Examining the associations between socioeconomic inequalities and health differentials is not new. Research from the Anglo-Saxon tradition (Marmot and Wilkinson, 1999; Berkman and Kawachi, 2000) as well as from the Latin American school of social epidemiology (Almeida-Filho, 1999) has made extensive and important contributions in the past. The Anglo-Saxon tradition has provided empirical evidence of how socioeconomic status measured by social class, occupation, education, and income positively influences health across the social spectrum (Marmot and Wilkinson, 1999; Berkman and Kawachi, 2000). However, this research tradition has focused almost exclusively on individual social risk factors. This dissertation proposes to go beyond this individualistic approach by focusing on the social structure of inequality as an influencing factor on health. From this perspective, the underlying assumption is that health differentials across the social spectrum are closely related to the structure of a society, which in turn is shaped by social, economic and political processes.
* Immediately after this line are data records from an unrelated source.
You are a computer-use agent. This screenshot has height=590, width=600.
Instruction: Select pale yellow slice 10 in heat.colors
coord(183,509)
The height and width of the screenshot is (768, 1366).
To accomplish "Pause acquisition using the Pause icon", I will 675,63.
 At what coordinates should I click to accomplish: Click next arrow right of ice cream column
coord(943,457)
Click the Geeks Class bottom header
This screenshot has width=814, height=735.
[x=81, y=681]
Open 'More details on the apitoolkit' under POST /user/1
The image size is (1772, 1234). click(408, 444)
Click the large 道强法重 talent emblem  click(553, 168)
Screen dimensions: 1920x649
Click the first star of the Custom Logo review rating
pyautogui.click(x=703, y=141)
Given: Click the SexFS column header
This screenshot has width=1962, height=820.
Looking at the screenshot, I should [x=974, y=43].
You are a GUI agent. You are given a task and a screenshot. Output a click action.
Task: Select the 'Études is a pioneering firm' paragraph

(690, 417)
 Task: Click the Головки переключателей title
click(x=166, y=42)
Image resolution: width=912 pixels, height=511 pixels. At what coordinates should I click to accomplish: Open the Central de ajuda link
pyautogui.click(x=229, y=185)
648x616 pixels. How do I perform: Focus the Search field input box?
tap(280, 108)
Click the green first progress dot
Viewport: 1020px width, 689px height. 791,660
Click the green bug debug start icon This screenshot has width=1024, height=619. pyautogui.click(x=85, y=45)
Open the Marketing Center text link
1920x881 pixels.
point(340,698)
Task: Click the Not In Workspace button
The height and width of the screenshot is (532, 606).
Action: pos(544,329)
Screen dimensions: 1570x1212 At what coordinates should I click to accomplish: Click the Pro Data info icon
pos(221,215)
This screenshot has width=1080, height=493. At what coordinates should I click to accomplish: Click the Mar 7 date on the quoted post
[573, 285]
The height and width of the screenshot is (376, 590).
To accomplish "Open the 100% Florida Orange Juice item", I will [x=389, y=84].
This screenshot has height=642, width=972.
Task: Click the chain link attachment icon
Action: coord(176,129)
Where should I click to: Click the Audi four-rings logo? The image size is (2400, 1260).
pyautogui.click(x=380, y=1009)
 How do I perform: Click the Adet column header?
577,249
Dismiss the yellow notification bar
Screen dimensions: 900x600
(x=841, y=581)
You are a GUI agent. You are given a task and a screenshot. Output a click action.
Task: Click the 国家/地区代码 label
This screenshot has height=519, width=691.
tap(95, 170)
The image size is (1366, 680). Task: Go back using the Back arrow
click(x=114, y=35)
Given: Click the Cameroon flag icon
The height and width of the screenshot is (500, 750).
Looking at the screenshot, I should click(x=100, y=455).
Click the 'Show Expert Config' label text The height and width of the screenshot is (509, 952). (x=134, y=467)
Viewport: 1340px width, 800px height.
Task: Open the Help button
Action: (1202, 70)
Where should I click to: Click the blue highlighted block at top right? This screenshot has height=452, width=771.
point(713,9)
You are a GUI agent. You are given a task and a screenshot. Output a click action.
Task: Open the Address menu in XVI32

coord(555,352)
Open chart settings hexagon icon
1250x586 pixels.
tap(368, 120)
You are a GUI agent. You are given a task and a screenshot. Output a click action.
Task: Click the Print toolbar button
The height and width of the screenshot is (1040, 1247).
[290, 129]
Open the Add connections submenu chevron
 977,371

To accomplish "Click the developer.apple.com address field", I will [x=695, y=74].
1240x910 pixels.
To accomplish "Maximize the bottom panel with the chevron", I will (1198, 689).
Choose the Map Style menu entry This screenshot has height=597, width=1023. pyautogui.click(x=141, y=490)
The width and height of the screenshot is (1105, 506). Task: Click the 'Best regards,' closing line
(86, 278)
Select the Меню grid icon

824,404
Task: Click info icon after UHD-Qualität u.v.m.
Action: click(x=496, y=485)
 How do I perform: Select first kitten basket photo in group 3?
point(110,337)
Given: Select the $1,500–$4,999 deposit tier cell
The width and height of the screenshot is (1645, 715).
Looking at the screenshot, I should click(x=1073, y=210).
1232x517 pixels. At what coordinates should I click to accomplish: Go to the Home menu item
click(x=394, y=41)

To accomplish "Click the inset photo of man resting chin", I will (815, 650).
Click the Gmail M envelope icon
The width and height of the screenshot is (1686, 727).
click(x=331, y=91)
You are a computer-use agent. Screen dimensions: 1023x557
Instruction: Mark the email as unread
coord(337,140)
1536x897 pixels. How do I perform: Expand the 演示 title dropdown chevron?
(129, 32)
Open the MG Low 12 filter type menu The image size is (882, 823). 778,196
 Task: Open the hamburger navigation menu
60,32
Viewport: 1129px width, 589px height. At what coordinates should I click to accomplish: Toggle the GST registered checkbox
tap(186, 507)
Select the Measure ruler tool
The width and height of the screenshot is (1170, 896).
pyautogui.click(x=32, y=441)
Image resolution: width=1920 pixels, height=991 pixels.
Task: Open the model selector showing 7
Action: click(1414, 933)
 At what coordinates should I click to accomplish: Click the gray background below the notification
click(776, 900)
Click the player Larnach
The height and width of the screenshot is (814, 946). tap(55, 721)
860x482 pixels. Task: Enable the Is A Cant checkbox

This approach is similar in a way to the Latin American school of social epidemiology, which has emphasized the importance of class and the context under which social inequalities and its health consequences are manifested. However, Latin American research has mostly followed a theoretical approach and has not been able to provide strong empirical evidence of their important theoretical and conceptual contributions except for a few exceptions (Bronfman, 1992; Lozano et al, 2001). This dissertation sought to reduce this empirical gap in the Latin American literature.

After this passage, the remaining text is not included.